I went into this book looking for an analysis of the context that each of these authors lived in, and the impact that it had on their works, but the author seemed to only provide surface-level analysis of that and seemed more content to give me a summary of what each of the author's covered in their works. In addition, the author was fond of overly long and complicated sentences, making this a dense and drawn-out read that was very difficult to get through without nodding off.
I feel like I could have continued on if the book had only one of these issues, but a combination of both just turned me off from even thinking of getting past the Greek authors.
I've sceptically avoided Historiography in the past, it's never felt like anything more than a review or analysis. This book has enlightened me to the various options available to a historian, and given me a better understanding of how and why a historian writes as they do.
There are issues. A distinct lack of voices from outside of Europe, and a reference to America which makes that silence even louder, the section on Marxist history feels more of an obligation than interest, which is a shame as it's a path I hoped to take.
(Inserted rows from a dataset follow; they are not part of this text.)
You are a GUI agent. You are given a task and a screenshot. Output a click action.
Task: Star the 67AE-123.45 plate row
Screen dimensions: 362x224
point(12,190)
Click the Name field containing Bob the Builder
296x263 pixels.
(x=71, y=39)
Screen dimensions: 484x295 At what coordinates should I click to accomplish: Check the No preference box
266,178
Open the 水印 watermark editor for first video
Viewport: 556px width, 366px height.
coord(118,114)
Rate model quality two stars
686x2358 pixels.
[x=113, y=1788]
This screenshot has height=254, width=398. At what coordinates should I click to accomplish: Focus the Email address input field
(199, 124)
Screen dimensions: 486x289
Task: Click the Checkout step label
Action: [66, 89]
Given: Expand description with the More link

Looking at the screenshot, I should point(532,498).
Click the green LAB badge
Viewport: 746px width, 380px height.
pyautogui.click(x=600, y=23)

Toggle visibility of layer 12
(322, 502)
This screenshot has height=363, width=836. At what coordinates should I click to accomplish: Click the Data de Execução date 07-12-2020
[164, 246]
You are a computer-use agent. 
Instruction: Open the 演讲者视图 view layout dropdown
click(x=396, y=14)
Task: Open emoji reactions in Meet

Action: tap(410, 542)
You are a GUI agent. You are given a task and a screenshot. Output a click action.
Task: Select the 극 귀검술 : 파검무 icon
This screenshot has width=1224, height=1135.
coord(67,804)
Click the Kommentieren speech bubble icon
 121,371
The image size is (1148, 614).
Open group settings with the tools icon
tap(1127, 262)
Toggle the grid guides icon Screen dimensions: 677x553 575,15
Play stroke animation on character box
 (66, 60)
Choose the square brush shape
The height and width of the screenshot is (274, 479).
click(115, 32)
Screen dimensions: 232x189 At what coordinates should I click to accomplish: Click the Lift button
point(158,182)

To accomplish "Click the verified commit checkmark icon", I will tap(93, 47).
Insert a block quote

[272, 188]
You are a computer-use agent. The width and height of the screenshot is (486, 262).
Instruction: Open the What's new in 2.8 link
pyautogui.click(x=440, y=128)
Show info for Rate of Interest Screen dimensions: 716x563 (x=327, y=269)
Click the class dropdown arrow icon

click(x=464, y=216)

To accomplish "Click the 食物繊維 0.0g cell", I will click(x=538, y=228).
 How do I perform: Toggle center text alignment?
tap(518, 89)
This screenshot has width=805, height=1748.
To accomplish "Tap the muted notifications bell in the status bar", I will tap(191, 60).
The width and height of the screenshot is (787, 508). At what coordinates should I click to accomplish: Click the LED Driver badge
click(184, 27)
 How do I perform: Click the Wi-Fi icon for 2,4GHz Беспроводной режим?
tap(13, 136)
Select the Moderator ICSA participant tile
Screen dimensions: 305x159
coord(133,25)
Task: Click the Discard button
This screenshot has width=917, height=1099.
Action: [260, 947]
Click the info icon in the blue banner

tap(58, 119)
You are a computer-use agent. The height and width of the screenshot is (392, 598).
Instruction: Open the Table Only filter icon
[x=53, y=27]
A brilliant and remarkably erudite study of 2500 years of historiography
Burrow' s command of the intellectual roots of historians, social scientists, commentators, and intellectuals is astonishing and riveting. Every sentence is meaningful. It's dense but hugely rewarding. Makes you wonder whether you are truly educated since there is so much in this book that most of us "amateur historians" do not know.
I couldn’t get through more than a quarter of the book. While it is obviously well researched the writing style leaves much to be desired. As a history aficionado I hoped for something different than what I found here. In hindsight, I think I was led astray by the title and summary - I found something overly verbose and heady instead.
Interesting discussion of how history writing has changed over the years. I really enjoyed the first couple chapters (history before 1500). But it got pretty academic and very detailed after that. He doesn't explain much history itself, just critiques the authors. So if you aren't familiar with the actual historical events, it is challenging to understand his points.
I only was able to get about halfway through this book. Very well-researched, but a little too dense in spots. If you're looking for a book to show how the writing of history has evolved over the centuries, this is a very detailed exploration of the topic.
I want to give 4 but it was just so effing long and dense! A little over my head. The early chapters on Greece and Rome, 4/5 and 5/5. Then the slog through medieval times was brutal. Modernity gave us some 4/5 but not enough to uplift. Hugely ambitious, I respect him immensely for it.
This is such an incredibly ambitious book I have trouble rating it at all. It's a good historical map of Western histories but it's probably of more value as a reference book you can refer to for specific chapters.
It didn't give me as much understanding of what are different paradigms of interpreting history. Or what kind of a distortion different approaches to history makes. But it is a nice history of various histories.